- WRITTEN EXERCISE: Reproduce the rows from the line containing "Screen dimensions: 1954x1025" down through the line containing "Action: pos(40,22)", substituting "account menu" for "workspace switcher" and leaving everything else unchanged. Omit the pictures from your answer.

- DATASET RECORDS:
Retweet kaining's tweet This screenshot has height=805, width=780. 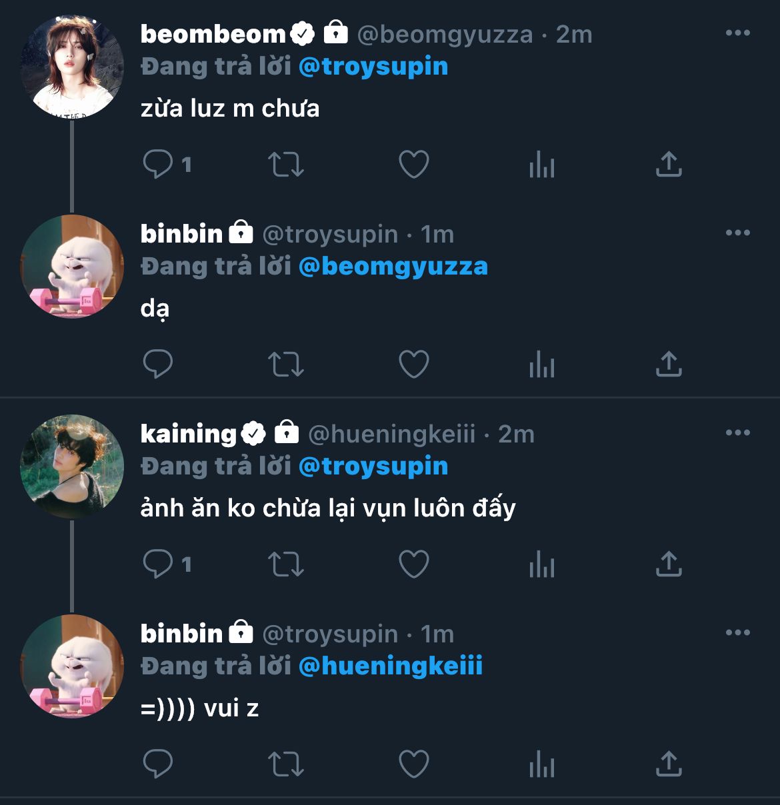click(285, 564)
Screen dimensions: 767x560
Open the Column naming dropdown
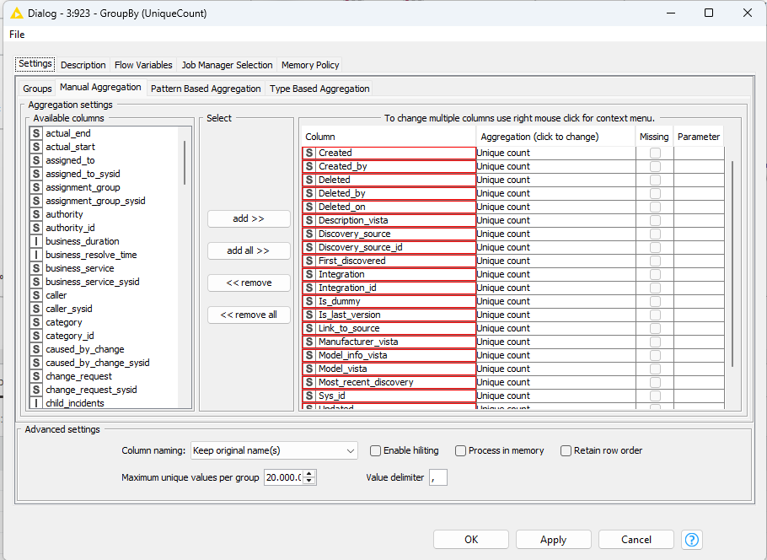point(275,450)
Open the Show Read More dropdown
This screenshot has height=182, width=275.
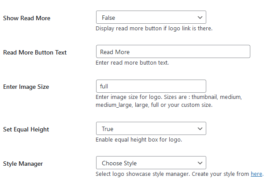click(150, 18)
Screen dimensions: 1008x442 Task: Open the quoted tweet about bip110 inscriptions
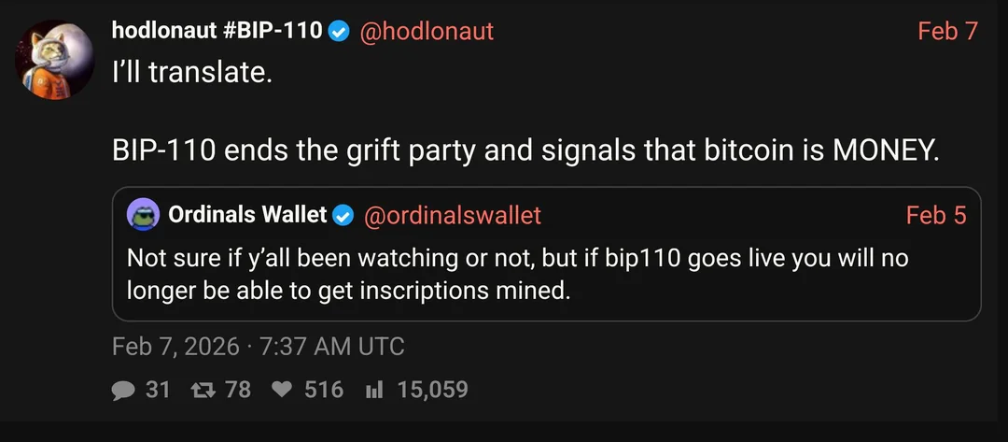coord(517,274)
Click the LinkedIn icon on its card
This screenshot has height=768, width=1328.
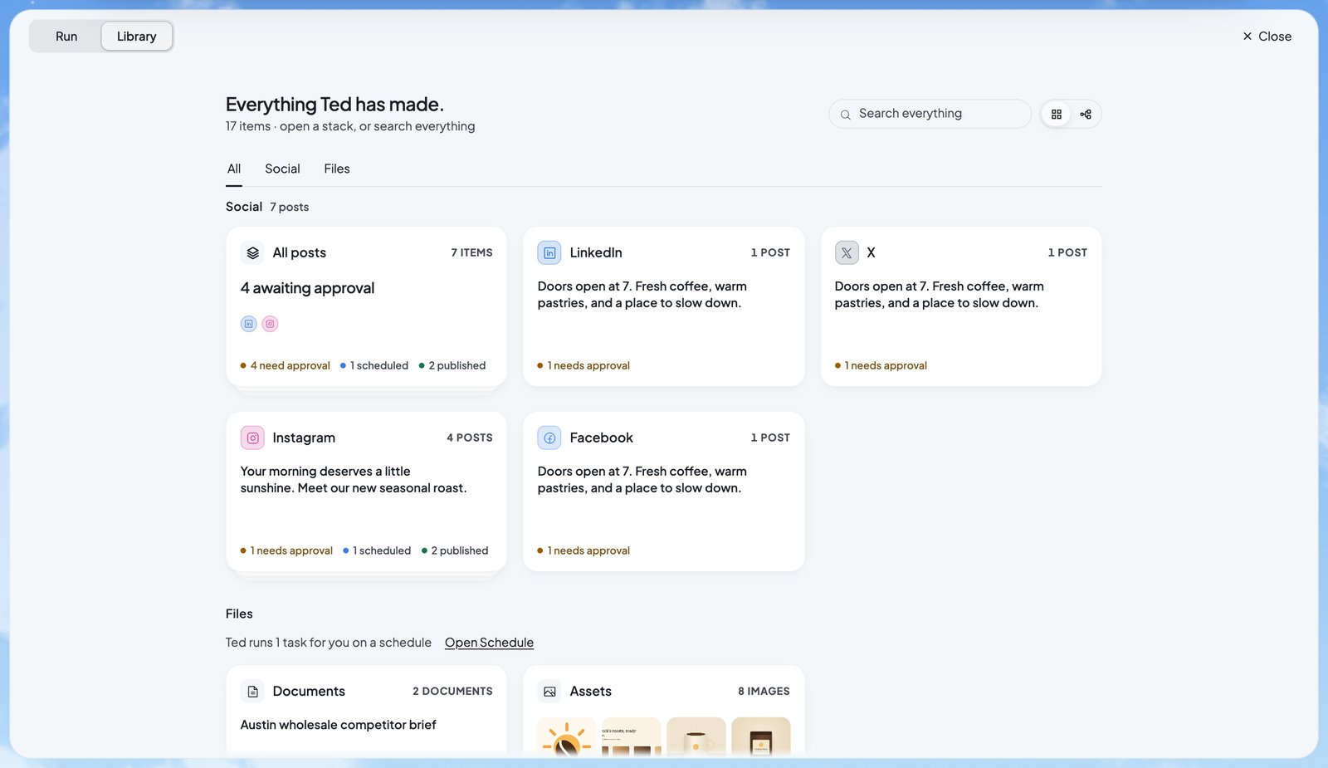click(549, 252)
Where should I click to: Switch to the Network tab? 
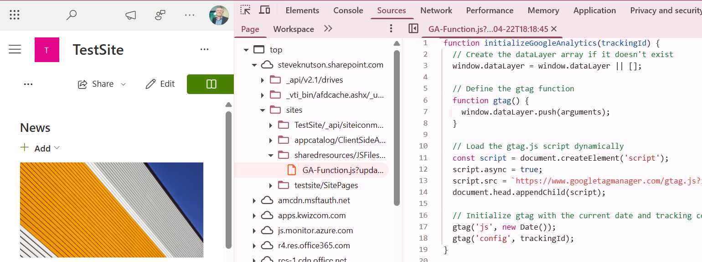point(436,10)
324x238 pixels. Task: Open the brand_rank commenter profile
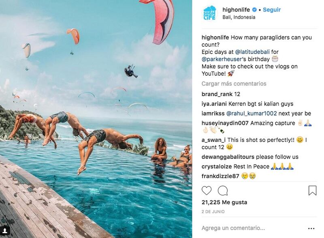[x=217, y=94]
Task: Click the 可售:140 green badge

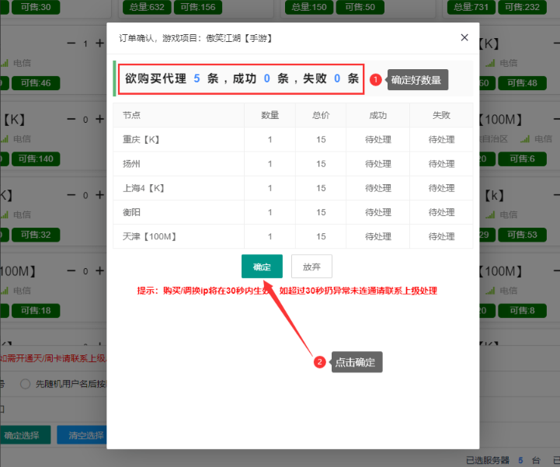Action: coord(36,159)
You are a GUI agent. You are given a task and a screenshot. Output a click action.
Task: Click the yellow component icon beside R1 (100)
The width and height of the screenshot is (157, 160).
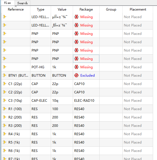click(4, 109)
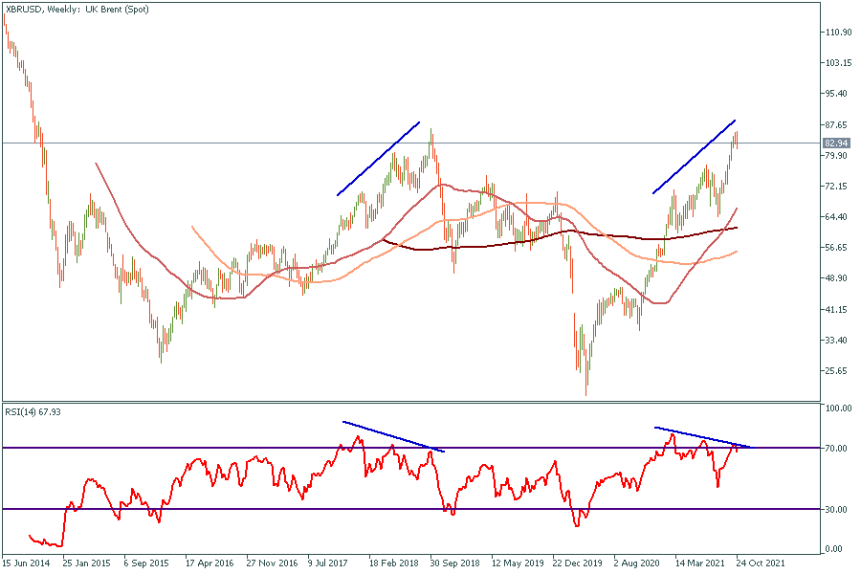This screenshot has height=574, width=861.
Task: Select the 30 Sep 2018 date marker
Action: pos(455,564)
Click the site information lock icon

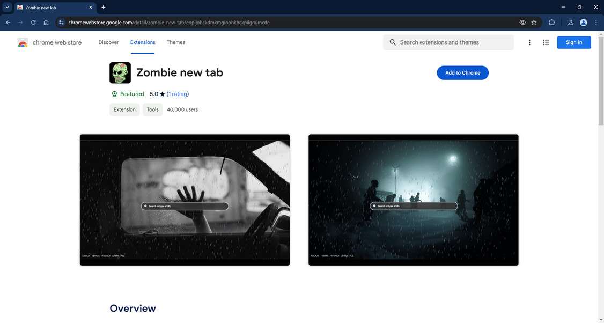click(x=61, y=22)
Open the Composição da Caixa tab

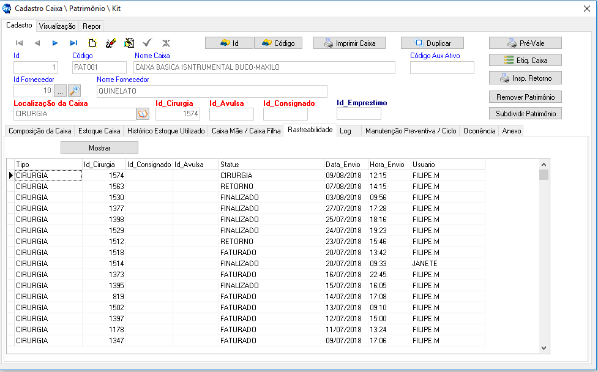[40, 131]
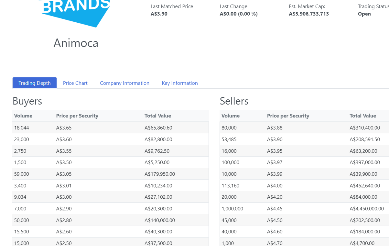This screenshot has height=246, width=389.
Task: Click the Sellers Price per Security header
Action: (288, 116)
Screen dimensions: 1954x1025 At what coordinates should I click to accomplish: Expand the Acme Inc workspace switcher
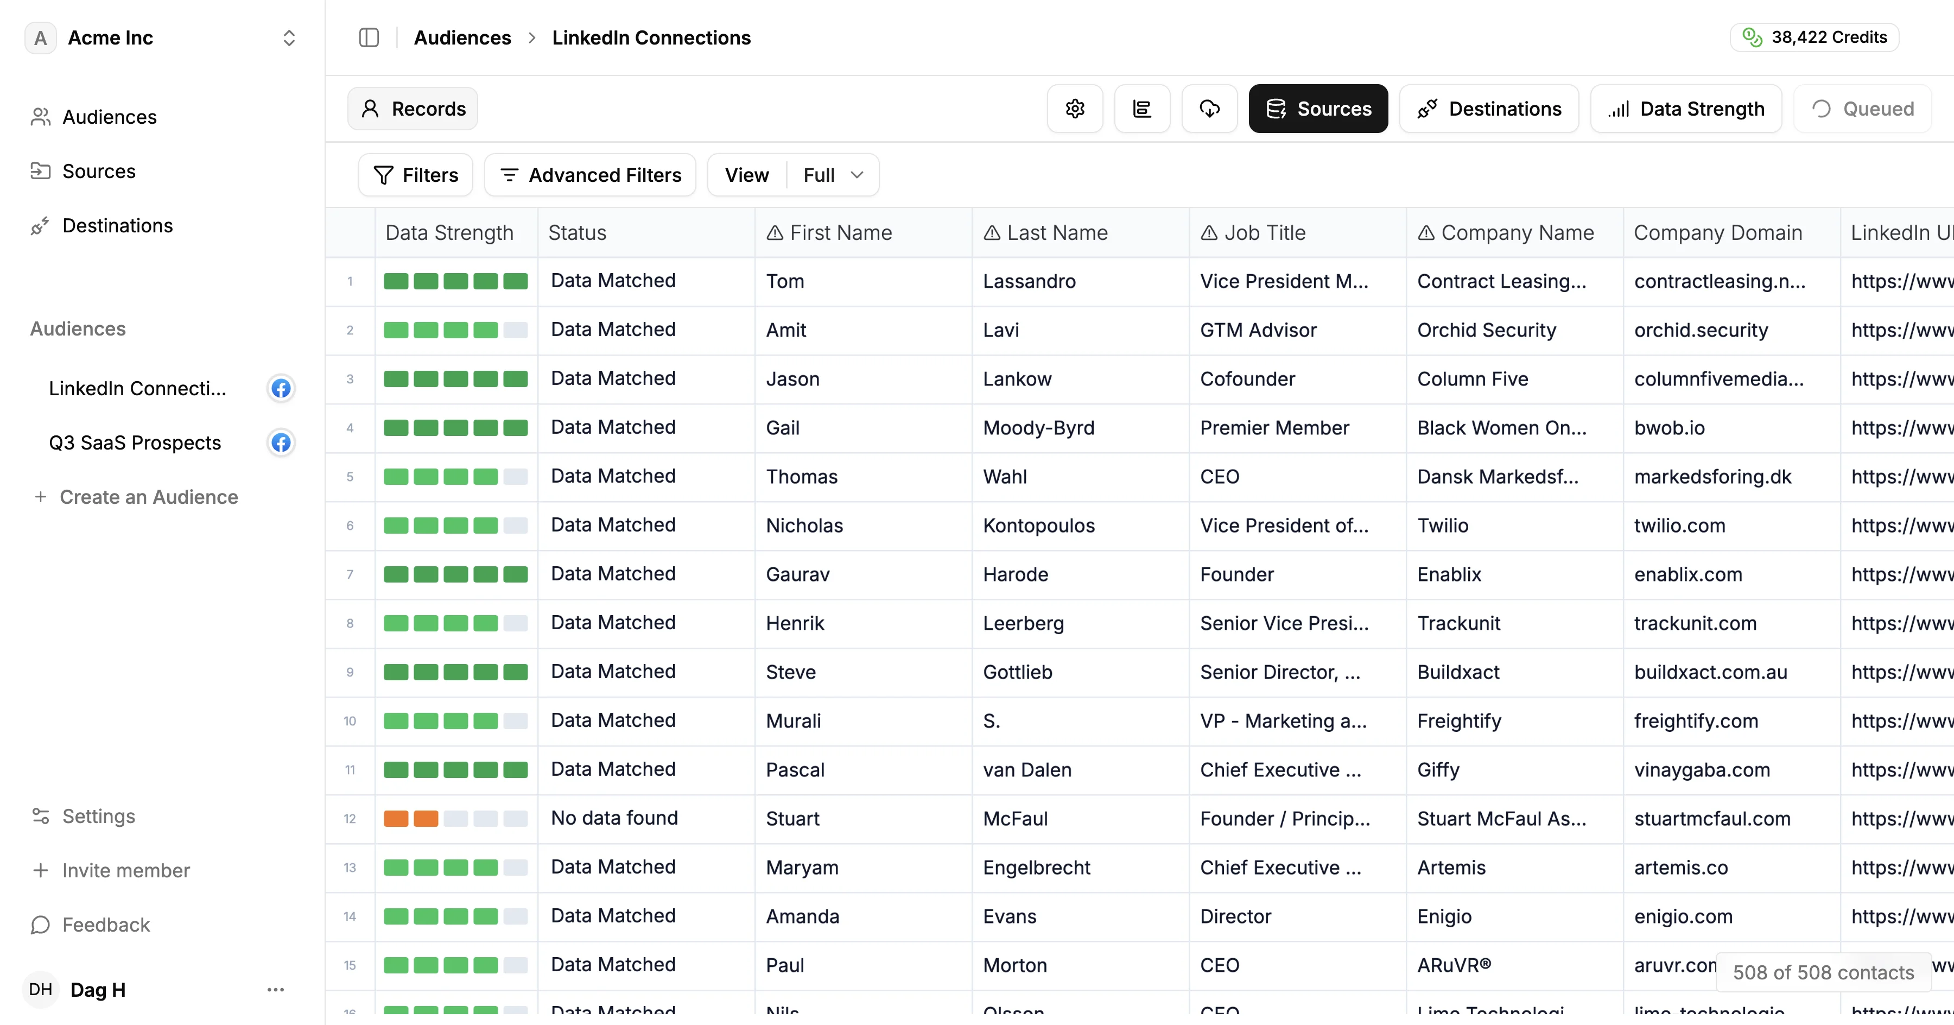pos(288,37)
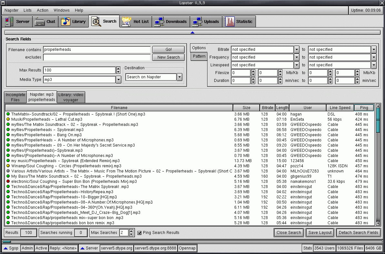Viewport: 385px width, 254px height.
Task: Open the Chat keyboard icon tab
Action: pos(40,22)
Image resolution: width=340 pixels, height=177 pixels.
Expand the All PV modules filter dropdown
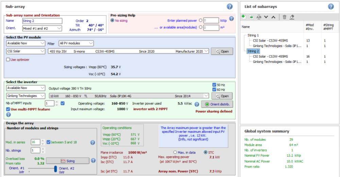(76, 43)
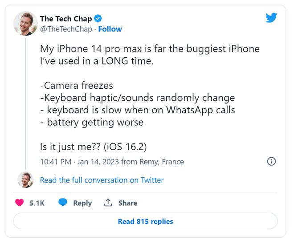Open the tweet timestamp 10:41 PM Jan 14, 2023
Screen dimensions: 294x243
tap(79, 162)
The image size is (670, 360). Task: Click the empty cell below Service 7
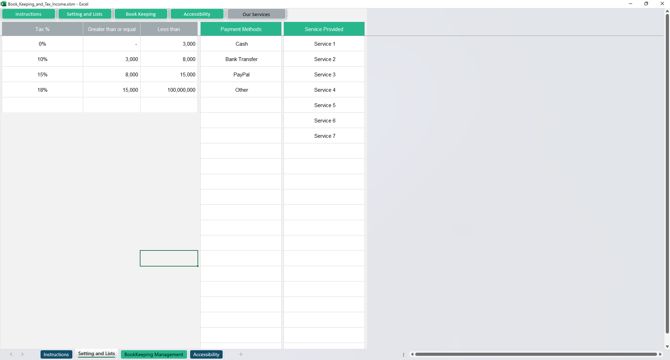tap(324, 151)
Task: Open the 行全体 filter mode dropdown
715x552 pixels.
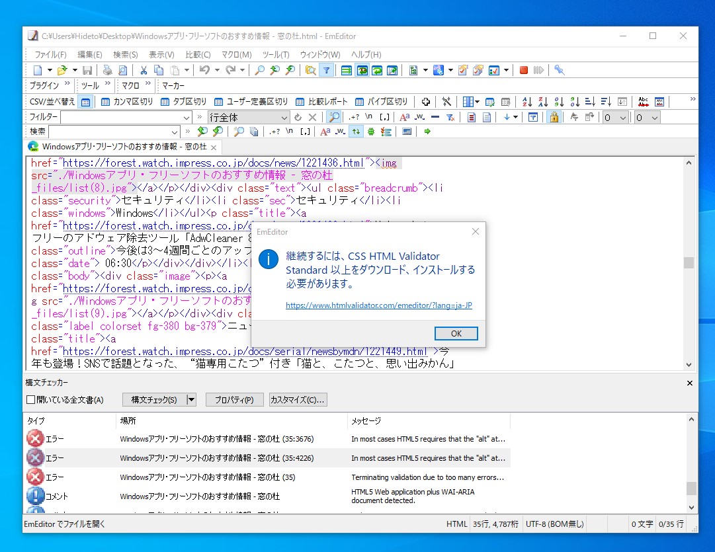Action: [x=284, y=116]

- RIGHT ANSWER:
Screen dimensions: 1954x1025 At what coordinates should I click to accomplish: Expand the Acme Inc account menu
pos(288,37)
Viewport: 385px width, 254px height.
Task: Open the Chat keyboard icon tab
Action: pos(40,22)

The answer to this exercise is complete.